Based on the book by Michael Stewart, this was director and writer George Romero’s first major studio feature and had — for him — a big budget of $7 million. Shooting in Pittsburgh — Carnegie Mellon and Murrysville are two of the locations — in the late summer and early fall of 1987, this had a long post-production and editing process as Romero shot more film than he ever had before, plus had to learn to work with live monkeys.

That said, there are also four Tom Savini-designed puppets. If you guessed that Frank Welker does her voice, you are correct.

After athletic law student Allan Mann (Jason Beghe) is hit by a truck, he loses control of his arms and legs and must learn to live in a wheelchair controlled by sips and puffs, which is nearly all he can do. His friend Geoffrey (John Pankow) suggests that he get a helper monkey and specialist Melanie Parker (Kate McNeil) helps him by getting Ella trained in working with him. It lifts his spirits and he finds himself growing close to Melanie.

The secret is that Geoffrey has been experimenting on these monkeys and is close to losing funding if he doesn’t get results. He has injected Ella with a special drug that boosts her intelligence. What he doesn’t know is that it causes her to share emotions with Allan, first him feeling her ability to run through the grass in his dreams, then killing a bird that drives him crazy and even setting the home of the surgeon who may have screwed up his operation — and now lives with his ex-girlfriend — on fire and killing the man and his lost lover.
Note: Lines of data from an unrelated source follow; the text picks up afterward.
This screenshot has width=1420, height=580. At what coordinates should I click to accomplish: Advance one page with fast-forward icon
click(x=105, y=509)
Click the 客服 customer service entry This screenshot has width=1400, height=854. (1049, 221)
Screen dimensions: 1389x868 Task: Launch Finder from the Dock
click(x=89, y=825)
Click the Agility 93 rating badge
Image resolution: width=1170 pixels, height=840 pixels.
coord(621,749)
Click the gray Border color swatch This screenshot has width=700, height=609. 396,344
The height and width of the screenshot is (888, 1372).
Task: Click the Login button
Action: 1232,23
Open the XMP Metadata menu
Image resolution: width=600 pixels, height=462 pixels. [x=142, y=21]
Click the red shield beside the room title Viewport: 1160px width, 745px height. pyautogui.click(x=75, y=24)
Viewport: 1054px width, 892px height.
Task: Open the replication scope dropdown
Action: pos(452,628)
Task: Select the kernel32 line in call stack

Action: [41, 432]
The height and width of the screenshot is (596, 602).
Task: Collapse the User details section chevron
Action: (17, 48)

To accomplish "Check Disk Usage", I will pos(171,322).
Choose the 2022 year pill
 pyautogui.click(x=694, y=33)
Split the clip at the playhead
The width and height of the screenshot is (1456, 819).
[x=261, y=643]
Now the rage that goes through both of them begins to feed on itself and everyone in their way pays, even if Allan doesn’t want it to happen. While this has a studio-demanded happy ending — spoiler warning, he crushes the monkey with his wheelchair which doesn’t seem all that happy — Romero filmed a different way to close this, as Geoffrey’s boss Dean Harold Burbage (Stephen Root) steals the remaining drugs and injects them into all of the test monkeys. After Allan regains his ability, Burbage is assaulted by animal rights protesters who had earlier attacked Geoffrey for experimenting on monkeys. When he returns to his lab, we learn that the monkeys have completely taken him over.

Romero said of the ending, “I thought my ending played well, but I’d admit that the testing results were overwhelmingly in favor of the current version. To Orion’s credit, they said —  it’s up to you, we’ll release it either way. So I decided to go along and not fight it. But I’ll always miss it.”

I may like this more than I did when I first saw it, but it remains the first film where I noticed that I wouldn’t necessarily love every movie by every director, even George Romero. Supposedly, he had to cut half of what he shot to hit the right length of the film, but even still, it feels like there is both too much going on and too little of a story at the same time, which I realize is a juxtaposition.